Supplied entries below:
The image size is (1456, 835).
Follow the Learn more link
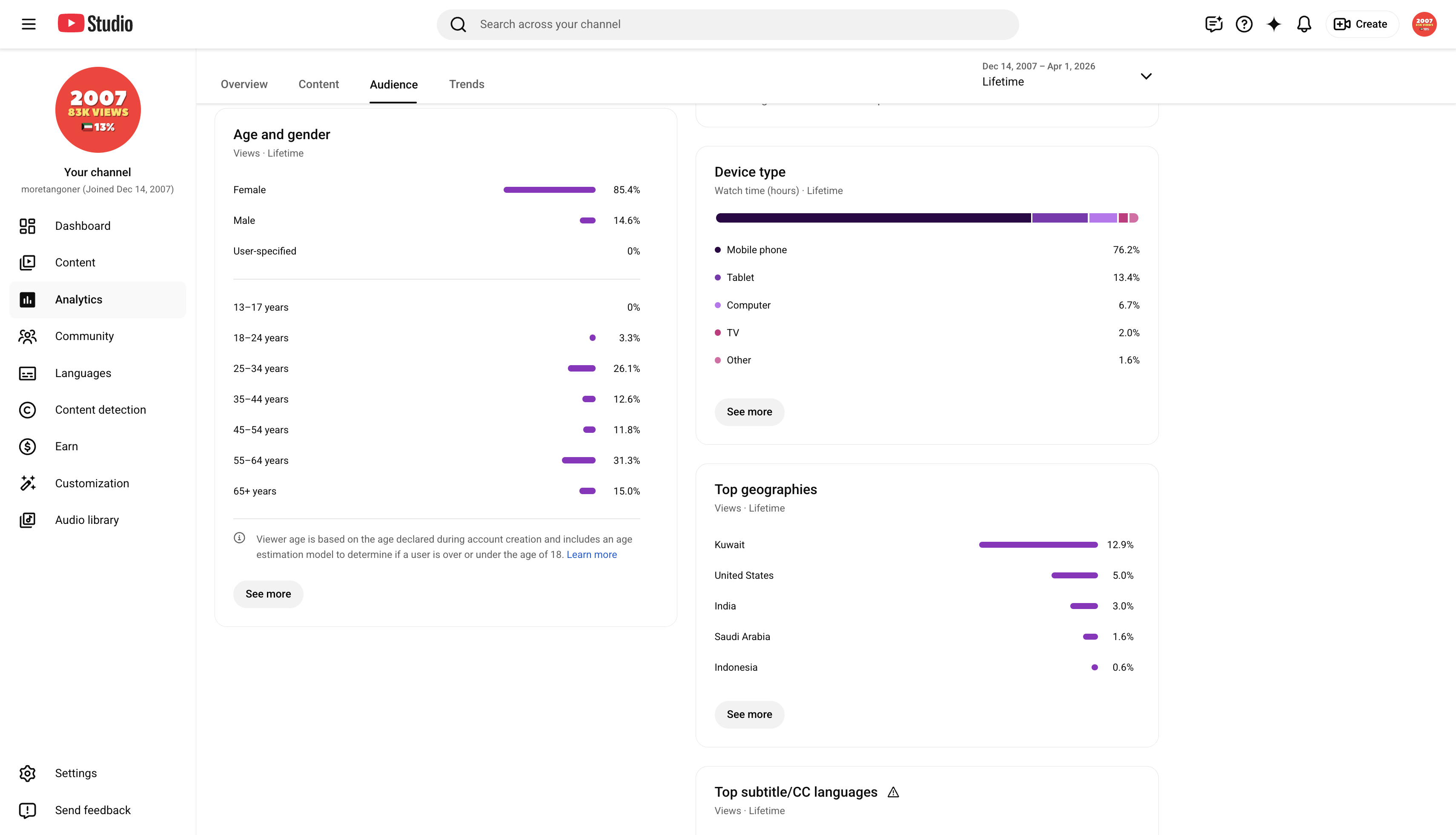tap(591, 555)
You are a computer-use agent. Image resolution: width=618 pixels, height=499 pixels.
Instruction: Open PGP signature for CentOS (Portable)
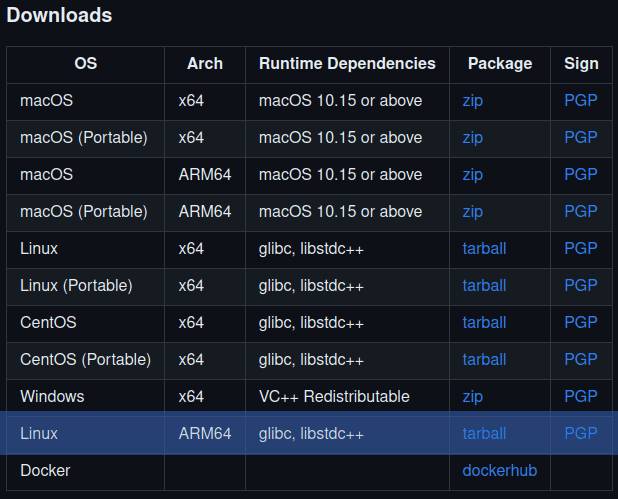(581, 360)
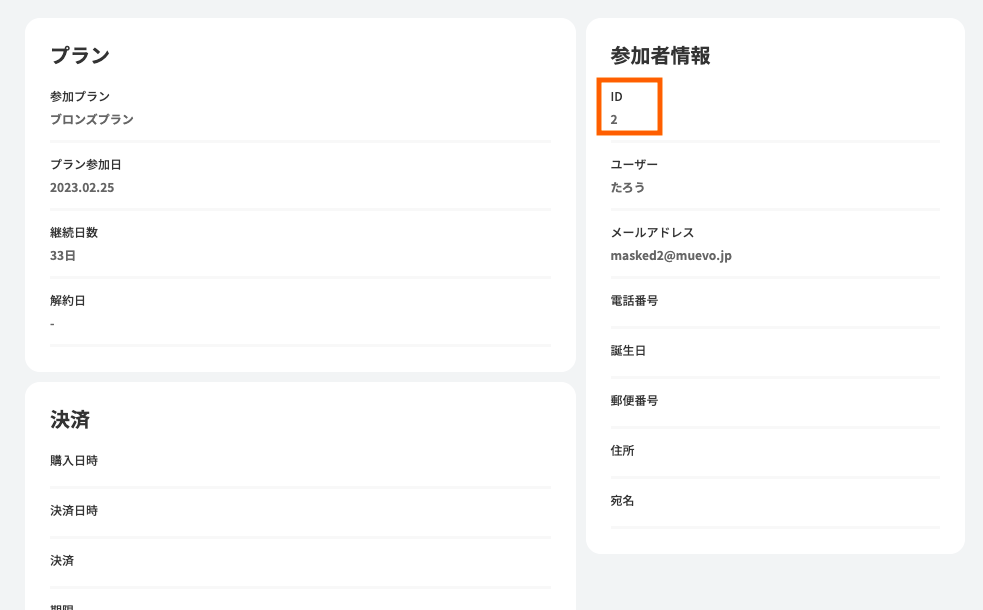Click the 決済日時 label
The height and width of the screenshot is (610, 983).
(x=74, y=511)
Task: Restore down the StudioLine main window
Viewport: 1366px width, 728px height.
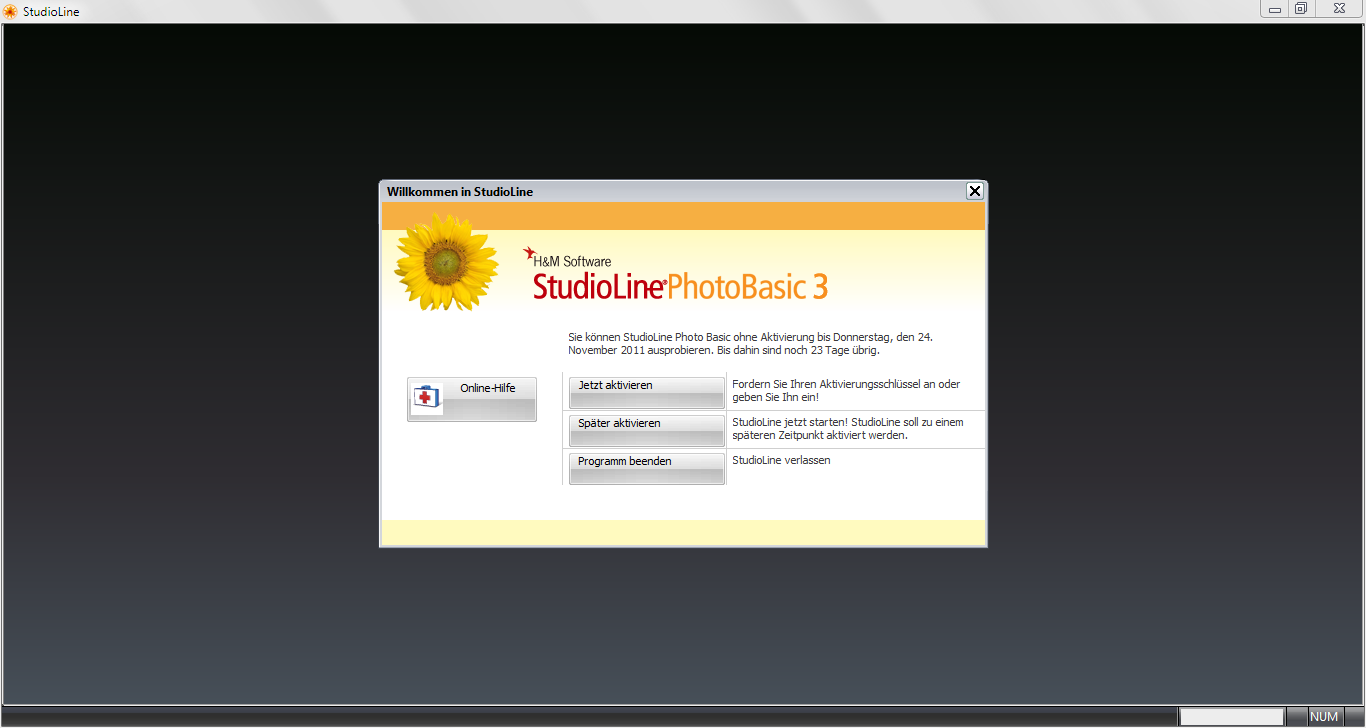Action: [1301, 10]
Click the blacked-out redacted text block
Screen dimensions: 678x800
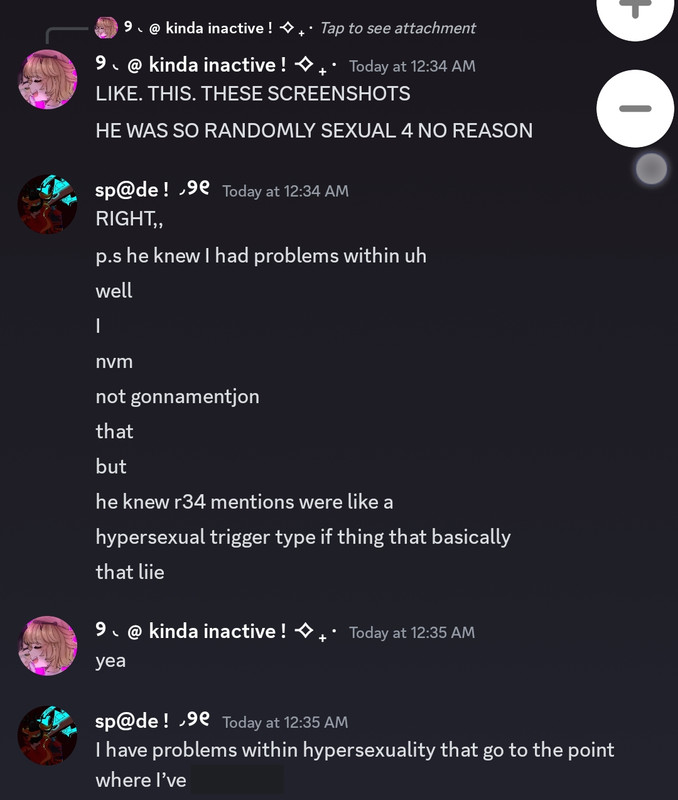click(237, 779)
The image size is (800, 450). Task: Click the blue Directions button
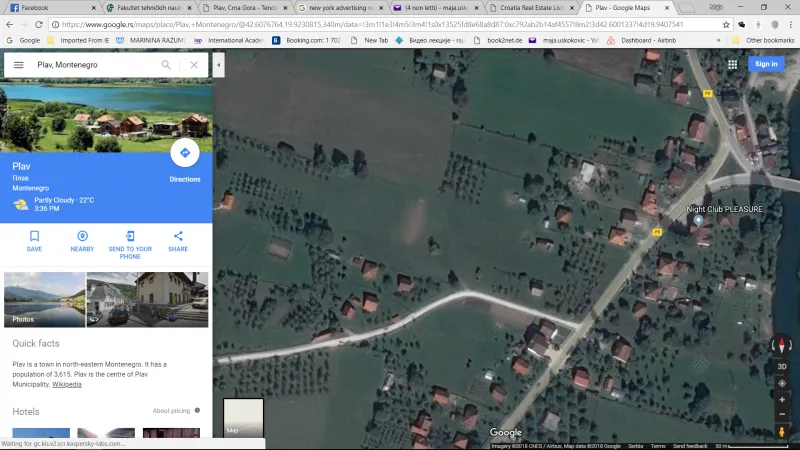(184, 153)
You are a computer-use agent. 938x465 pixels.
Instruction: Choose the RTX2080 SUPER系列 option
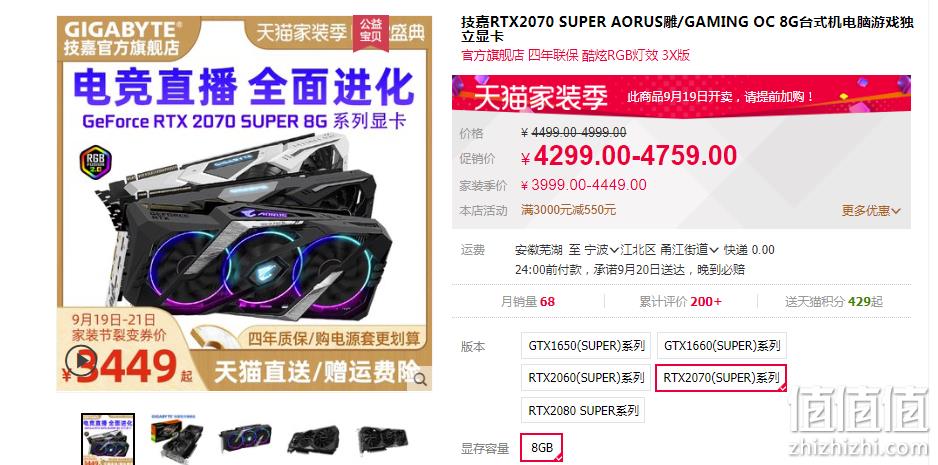tap(583, 411)
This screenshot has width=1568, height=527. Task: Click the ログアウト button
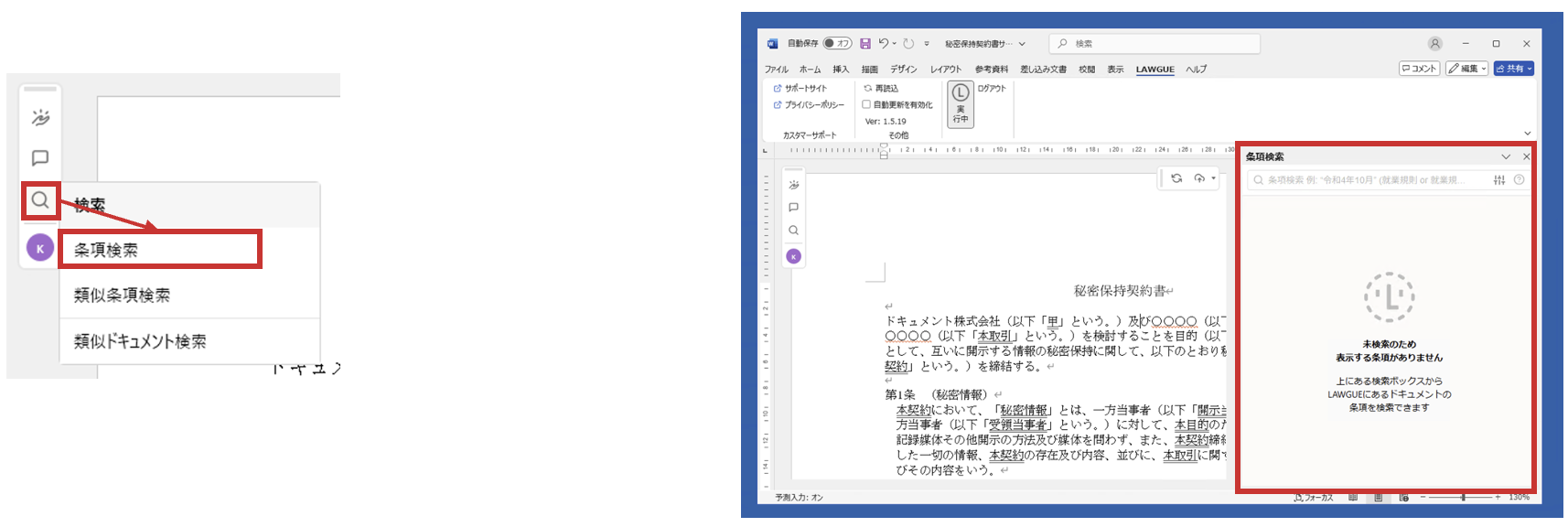coord(992,89)
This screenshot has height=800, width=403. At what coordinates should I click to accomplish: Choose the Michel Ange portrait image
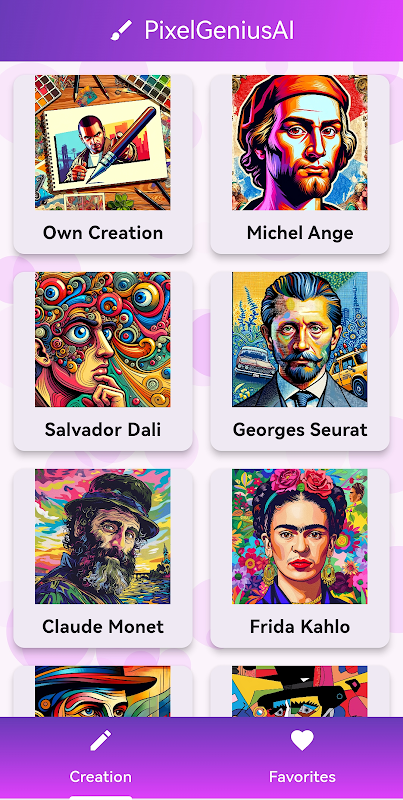click(x=300, y=142)
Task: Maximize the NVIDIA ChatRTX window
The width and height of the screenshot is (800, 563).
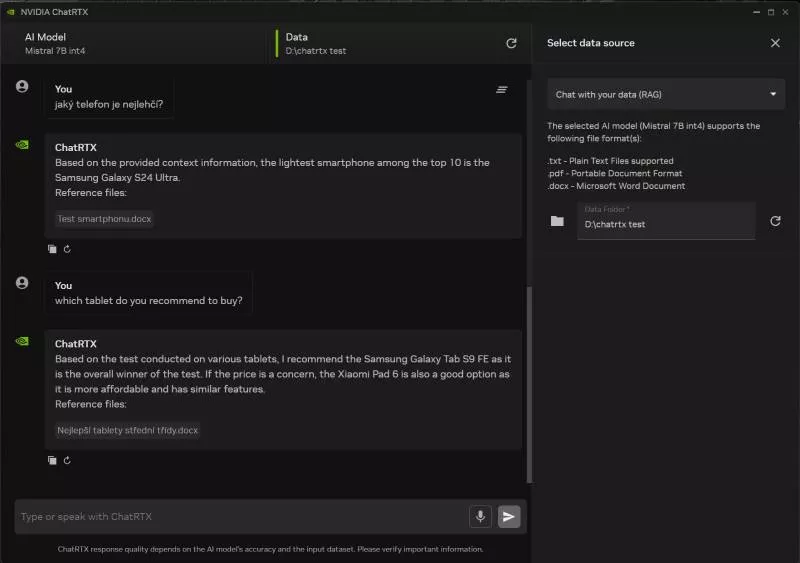Action: 770,11
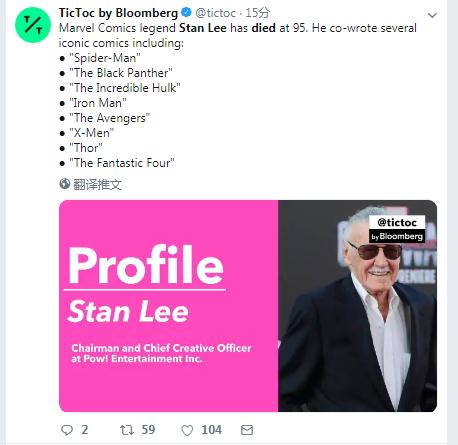View the 2 replies count
The height and width of the screenshot is (445, 458).
[x=85, y=430]
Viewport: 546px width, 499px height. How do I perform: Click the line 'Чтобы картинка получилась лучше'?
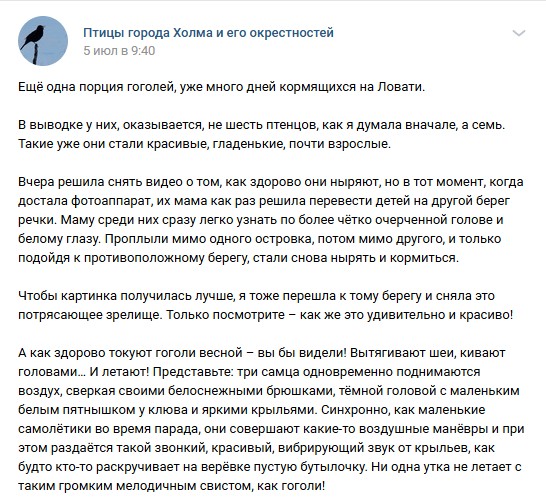point(256,296)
End of Supplied entries.
• **Task objective**: What's needed is an exact retyping of the records, pictures excluded.

• **Worked solution**:
The image size is (1456, 835).
Follow the Learn more link
tap(591, 555)
You are a computer-use agent. Image resolution: width=618 pixels, height=499 pixels.
Instruction: Open PGP signature for CentOS (Portable)
(581, 360)
Click the 決済日時 label
The height and width of the screenshot is (610, 983).
(x=74, y=511)
Task: Restore down the StudioLine main window
Viewport: 1366px width, 728px height.
Action: [1301, 10]
Click the blacked-out redacted text block
Screen dimensions: 678x800
click(237, 779)
The image size is (800, 450). Task: Click the blue Directions button
(184, 153)
You are a computer-use agent. 938x465 pixels.
Instruction: Choose the RTX2080 SUPER系列 option
tap(583, 411)
This screenshot has width=1568, height=527. Task: Click the ログアウト button
coord(992,89)
This screenshot has height=800, width=403. At what coordinates should I click to accomplish: Choose the Michel Ange portrait image
click(x=300, y=142)
Task: Maximize the NVIDIA ChatRTX window
The width and height of the screenshot is (800, 563).
Action: 770,11
View the 2 replies count
The height and width of the screenshot is (445, 458).
[x=85, y=430]
Viewport: 546px width, 499px height. How do I perform: Click the line 'Чтобы картинка получилась лучше'?
point(256,296)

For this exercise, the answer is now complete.